Como o foco do estudo é a saúde psíquica de profissionais de saúde, é necessário conhecer o contexto de trabalho desses profissionais em seus locais de atuação, pois é na relação com o contexto que as normas dos grupos sociais são estabelecidas.

Se tomarmos a contribuição da definição ampliada de saúde como um direito e fruto das lutas diárias dos trabalhadores, então também é necessário conhecer a oferta de serviços de saúde aos trabalhadores e também, que estes não apenas falem de seu contexto de trabalho e saúde psíquica, mas pensem sobre sua prática, para que possam ser agentes produtores de sua própria saúde. A estratégia de ação coletiva também reforça o apoio psicossocial necessário à manutenção da saúde psíquica dos trabalhadores. Embora não seja objetivo desta tese estabelecer ações de promoção da saúde psíquica, acredita-se que, à medida que os trabalhadores reflitam sobre sua saúde psíquica, a partir das contribuições proporcionadas pelo método de pesquisação utilizada, haverá um reforço das estratégias coletivas de promoção e proteção da saúde no trabalho. Esse método será descrito no Capítulo 6.

6. Método

Neste capítulo será apresentado o método, descrevendo as técnicas de pesquisa a serem empregadas, tendo em vista o objetivo geral da tese que é avaliar a relação entre saúde psíquica e condições de trabalho em profissionais de saúde nos hospitais da UFRN.

Tendo em vista orientar a consecução do objetivo geral, definiram-se, então, os seguintes objetivos específicos:

 Descrever reflexivamente o contexto de pesquisa em que atuam os participantes da pesquisa.

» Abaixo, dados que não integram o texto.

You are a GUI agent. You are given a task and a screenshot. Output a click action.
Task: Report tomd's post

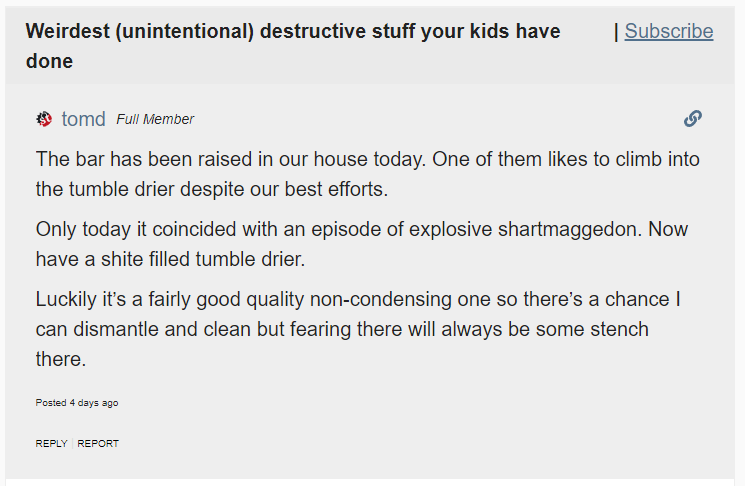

 Identificar as condições de trabalho dos participantes do estudo, compreendendo como as características do contexto marcam tais condições.

 Avaliar a saúde psíquica de tais participantes, discutindo como esse fenômeno é marcado pelo contexto de trabalho.

 Compreender as relações existentes entre a saúde psíquica e as condições de trabalho dos participantes da pesquisa.